[Records from a data collection]
*** Block opens ***
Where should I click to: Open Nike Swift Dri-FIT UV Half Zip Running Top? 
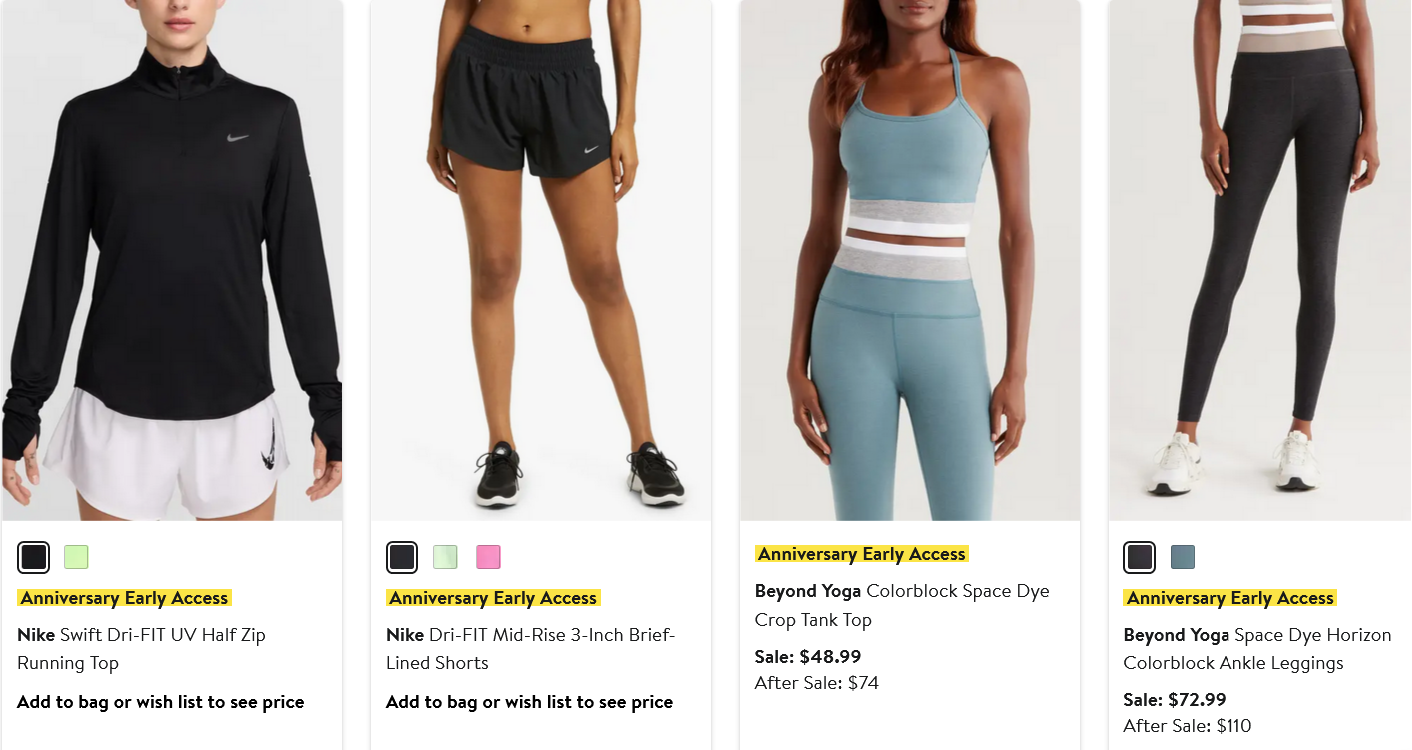click(x=141, y=649)
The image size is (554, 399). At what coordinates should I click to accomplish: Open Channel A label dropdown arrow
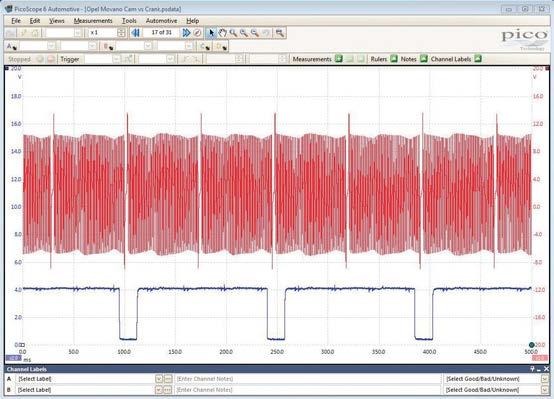click(159, 379)
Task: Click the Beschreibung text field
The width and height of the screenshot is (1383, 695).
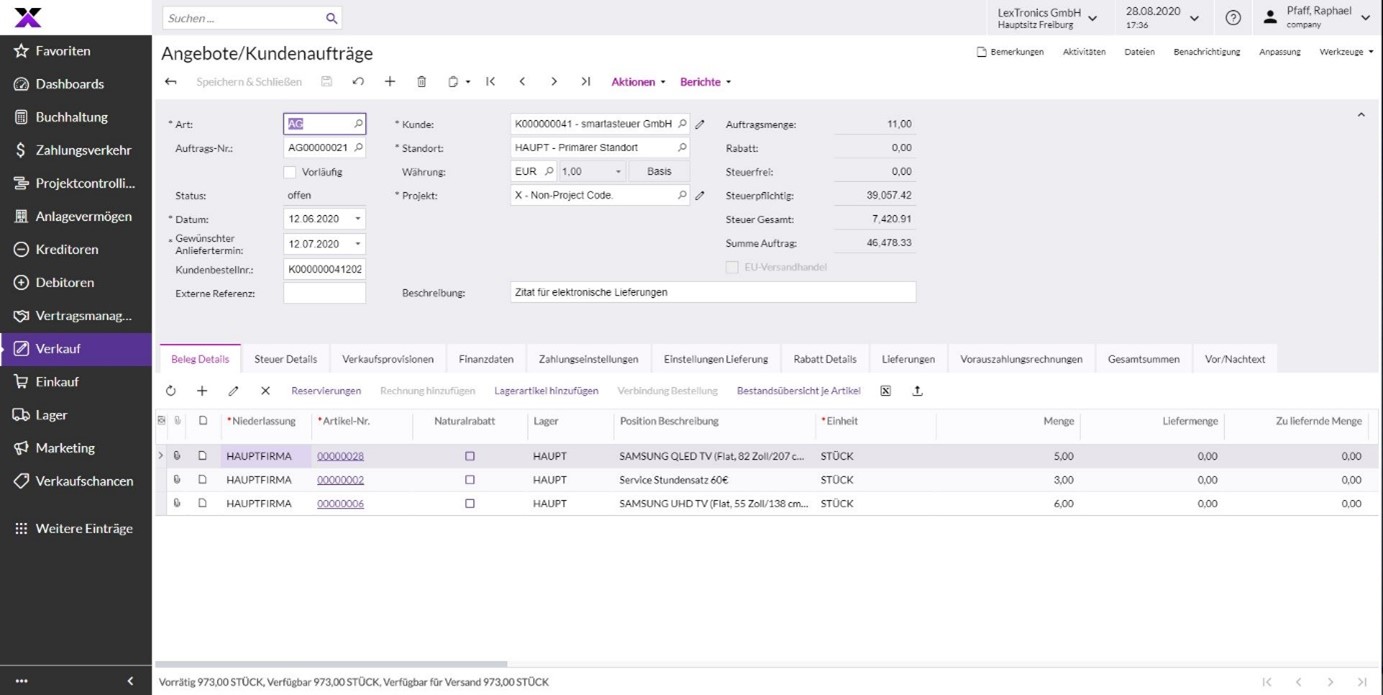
*** Block closes ***
* Your task
The data above needs to be retyped exactly, with the images left out.

* Answer space
Where should I click to: Open Nike Swift Dri-FIT UV Half Zip Running Top? 
click(x=141, y=649)
The image size is (554, 399). At what coordinates should I click to accomplish: Open Channel A label dropdown arrow
click(159, 379)
Task: Click the Beschreibung text field
The width and height of the screenshot is (1383, 695).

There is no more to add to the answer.